**DATASET RECORDS:**
== Segment start ==

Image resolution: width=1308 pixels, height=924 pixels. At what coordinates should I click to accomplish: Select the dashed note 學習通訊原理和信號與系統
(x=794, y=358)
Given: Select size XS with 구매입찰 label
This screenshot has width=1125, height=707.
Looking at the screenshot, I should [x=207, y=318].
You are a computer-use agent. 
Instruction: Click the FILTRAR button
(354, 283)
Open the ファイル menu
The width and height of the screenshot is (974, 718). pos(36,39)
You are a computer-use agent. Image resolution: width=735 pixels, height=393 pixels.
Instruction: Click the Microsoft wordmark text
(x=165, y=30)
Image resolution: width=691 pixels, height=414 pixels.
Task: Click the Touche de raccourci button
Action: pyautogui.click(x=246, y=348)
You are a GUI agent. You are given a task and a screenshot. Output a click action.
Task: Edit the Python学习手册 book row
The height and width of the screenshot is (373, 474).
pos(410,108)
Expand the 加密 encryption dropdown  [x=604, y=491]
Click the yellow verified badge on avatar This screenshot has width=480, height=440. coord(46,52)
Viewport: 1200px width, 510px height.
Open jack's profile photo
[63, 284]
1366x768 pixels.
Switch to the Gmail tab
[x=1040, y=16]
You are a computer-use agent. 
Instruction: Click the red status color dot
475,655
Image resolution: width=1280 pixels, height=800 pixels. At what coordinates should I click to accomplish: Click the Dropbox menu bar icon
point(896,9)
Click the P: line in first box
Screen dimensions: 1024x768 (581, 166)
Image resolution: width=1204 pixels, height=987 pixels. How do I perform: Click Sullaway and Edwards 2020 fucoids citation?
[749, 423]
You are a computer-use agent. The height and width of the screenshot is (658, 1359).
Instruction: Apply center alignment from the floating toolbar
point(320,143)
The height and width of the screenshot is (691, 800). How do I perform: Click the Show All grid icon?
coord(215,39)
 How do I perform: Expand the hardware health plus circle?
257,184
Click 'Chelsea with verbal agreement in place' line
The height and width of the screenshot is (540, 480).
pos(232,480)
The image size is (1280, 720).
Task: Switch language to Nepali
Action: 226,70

== Segment end ==

**TASK TO CARRY OUT:** Write out precisely the lines from the one holding "Expand the 加密" through the end of the material, including both of those ends.

**SOLUTION TO THE EXERCISE:**
Expand the 加密 encryption dropdown  [x=604, y=491]
Click the yellow verified badge on avatar This screenshot has width=480, height=440. coord(46,52)
Viewport: 1200px width, 510px height.
Open jack's profile photo
[63, 284]
1366x768 pixels.
Switch to the Gmail tab
[x=1040, y=16]
You are a computer-use agent. 
Instruction: Click the red status color dot
475,655
Image resolution: width=1280 pixels, height=800 pixels. At what coordinates should I click to accomplish: Click the Dropbox menu bar icon
point(896,9)
Click the P: line in first box
Screen dimensions: 1024x768 (581, 166)
Image resolution: width=1204 pixels, height=987 pixels. How do I perform: Click Sullaway and Edwards 2020 fucoids citation?
[749, 423]
You are a computer-use agent. The height and width of the screenshot is (658, 1359).
Instruction: Apply center alignment from the floating toolbar
point(320,143)
The height and width of the screenshot is (691, 800). How do I perform: Click the Show All grid icon?
coord(215,39)
 How do I perform: Expand the hardware health plus circle?
257,184
Click 'Chelsea with verbal agreement in place' line
The height and width of the screenshot is (540, 480).
pos(232,480)
The image size is (1280, 720).
Task: Switch language to Nepali
Action: 226,70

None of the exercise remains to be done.